• **課題内容**
中印関係の記事のうち、「そうした多くの火種のなかでも」という語句のある箇所から始め、「大きな影響を及ぼしています。」の後で止めて、その範囲を一字一句変えずに書き写してください。

• **抜粋本文**
-*-

孤帆の遠影碧空に尽き

年に3回ほどアジアの国を中心に旅行、それが時間の流れに刻む印となっています。そんな私の思うこといろいろ。

インド  中印国境で続く緊張 中国・アメリカを睨んだしたたかなインド外交

2022-07-08 23:17:50 | 南アジア(インド)
(【2021年9月23日 IPDefenseForum.com】 中印国境では東西両方に係争地があります。)

【“両国は相違点を効果的に管理・制御してきた”とは言い難い中印関係】
ウクライナ・ロシアのように現在進行形で火を噴いている紛争のほかにも、世界中に紛争の火種は尽きません。
そうした多くの火種のなかでも、もし実際に火を噴けば当事国だけでなく世界に大きな影響を及ぼすのがともに核保有国である中国とインドの関係。

“もし火を噴けば”という言い方をしましたが、米中対立という国際政治の最大の枠組みのなかで、アメリカ主導の対中国戦略「クアッド」へのインドの参加、中国・ロシアが対アメリカ戦略の基軸にしようとするBRICSにおけりインドの立ち位置などのように、現在の中印関係の緊張がすでに国際政治の枠組みに大きな影響を及ぼしています。

-*-

• **表示情報**

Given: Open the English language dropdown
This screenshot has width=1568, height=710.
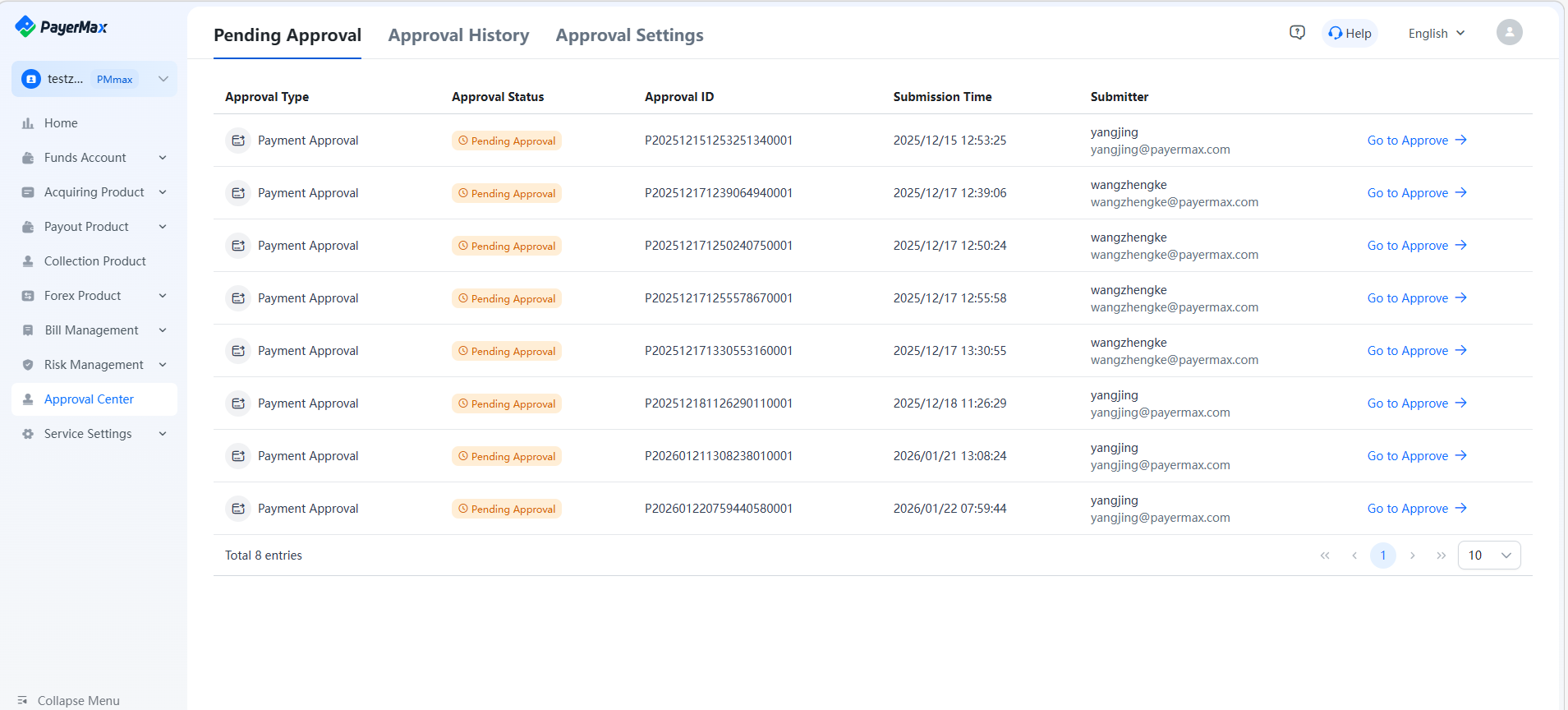Looking at the screenshot, I should pyautogui.click(x=1436, y=34).
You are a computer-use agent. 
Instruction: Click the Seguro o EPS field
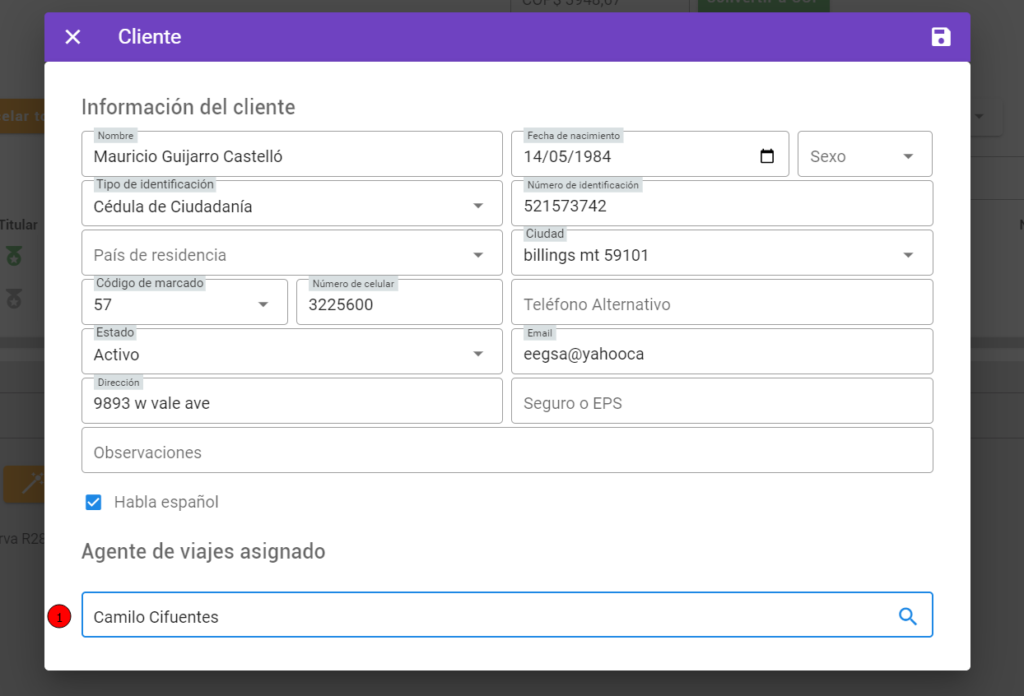722,401
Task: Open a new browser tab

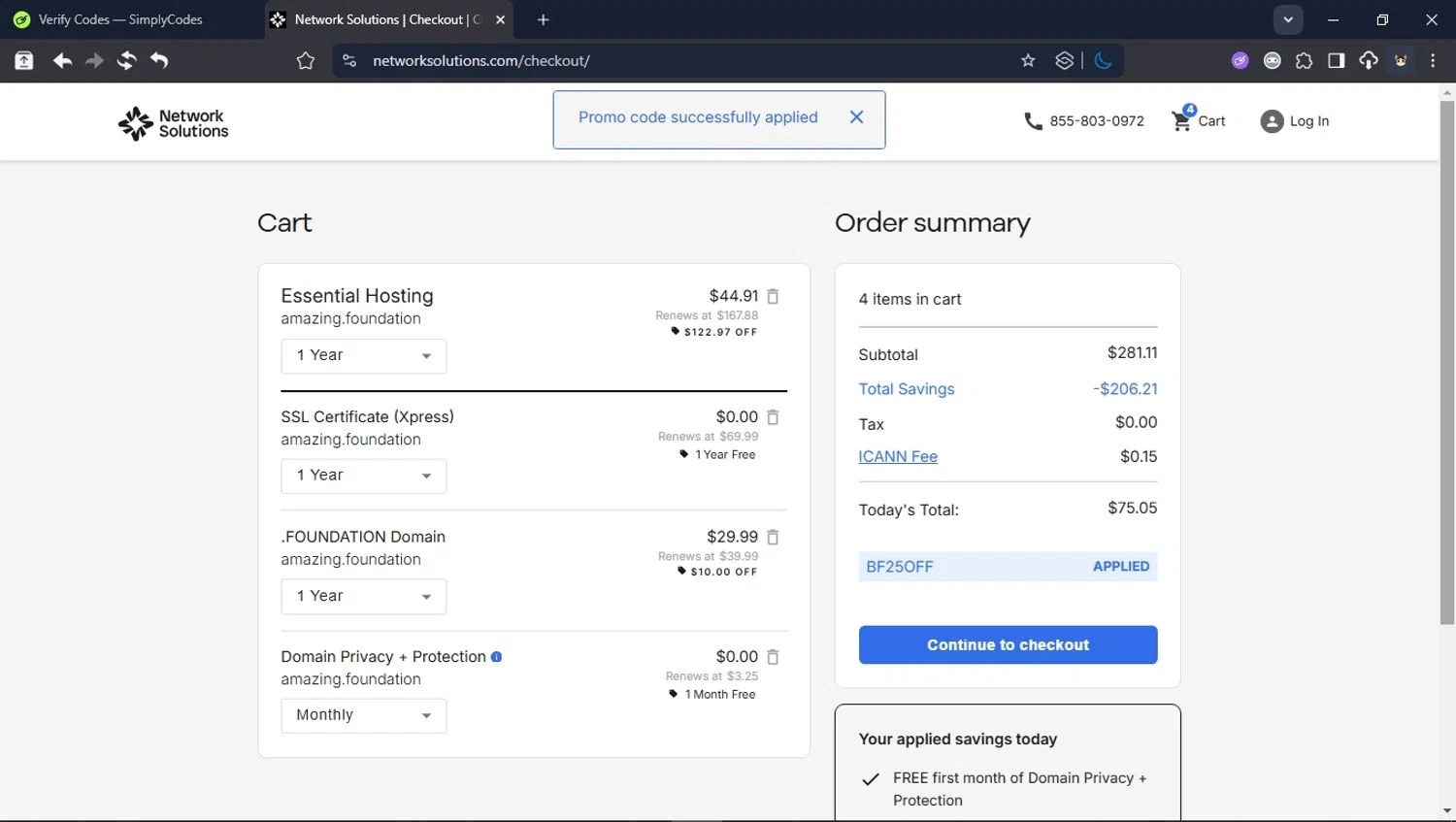Action: (x=543, y=19)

-*-

• **解答結果**
そうした多くの火種のなかでも、もし実際に火を噴けば当事国だけでなく世界に大きな影響を及ぼすのがともに核保有国である中国とインドの関係。

“もし火を噴けば”という言い方をしましたが、米中対立という国際政治の最大の枠組みのなかで、アメリカ主導の対中国戦略「クアッド」へのインドの参加、中国・ロシアが対アメリカ戦略の基軸にしようとするBRICSにおけりインドの立ち位置などのように、現在の中印関係の緊張がすでに国際政治の枠組みに大きな影響を及ぼしています。